This article was originally published in Intelligence Community News on February 3, 2020.
Enterprise-scale data management and engineering best practices in support of advanced analytics
The Intelligence Community (IC) has placed the highest priority on the continuous delivery of valuable analytic insights, whether derived from traditional analytic methodologies, AI and machine learning (ML), or human analysis. To support that mission, IC agencies need to operationalize the data stream, make data discoverable with trusted lineage, and treat data itself as an asset much like analysis. This is the process called “DataOps.”
“Our customers have told us they want to ‘reduce the cost of curiosity,’” said Justin Nall, vice president of Intelligence at NT Concepts. “Operationalizing data as an asset enables this for analysts and technologists; unlocking data that already exists in their organization to solve mission problems.”
Currently, data is trapped in silos across the enterprise. It is also unlabeled, stored in disparate formats, and not transformed to be conducive for ingest into advanced analytic pipelines. DataOps is a process that removes the barrier to entry for analysts and technologists for data to building advanced analytic solutions.
“Simple can be harder than complex. You have to work hard to get your thinking clean to make it simple. But it’s worth it in the end because once you get there, you can move mountains.” – Steve Jobs
For advanced analytics, software development, or AI/ML solutions, the most foundational elements are data. Many analytical missions are slowed by data discovery, that is, just figuring out what you have.
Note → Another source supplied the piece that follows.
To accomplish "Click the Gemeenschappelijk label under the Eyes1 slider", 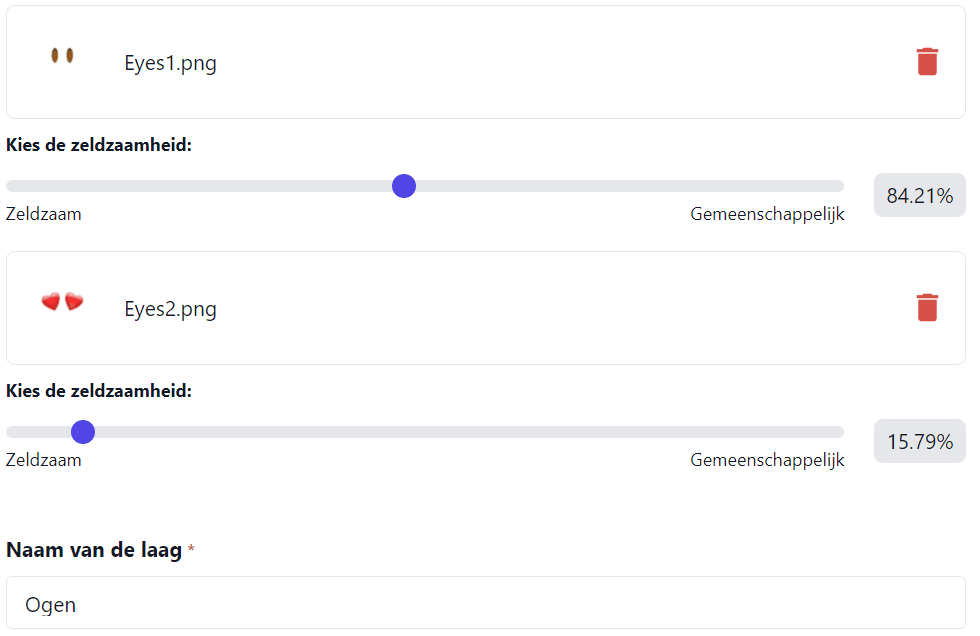I will point(767,214).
To be useful, data need to be three things:
- Discoverable. Data needs to be tagged (e.g., common or similar metadata tags) and stored in common formats (e.g., Excel files, json, delimited file formats, etc.).
- Accessible. Data needs to be easily callable and pullable from their respective storage locations without heavy access controls (to the extent possible), egress charges, or bandwidth limitations.
- Intelligible. Data needs to be internally formatted in accordance with an intelligible schema such that when a data file is opened, its contents are comprehensible.
Despite these simple data governance standards, there are several ways in which the data themselves can be incorrect. Custodians of enterprise-scale datasets or newly generated datasets should ensure that their data are:
- Comprehensive. Data are considered comprehensive if there are no missing variables or attributes. For example, if data are stored in a columnar format and entities are listed in rows, the columns represent their attributes. A comprehensively descriptive dataset is likely to have more than one or two attributes.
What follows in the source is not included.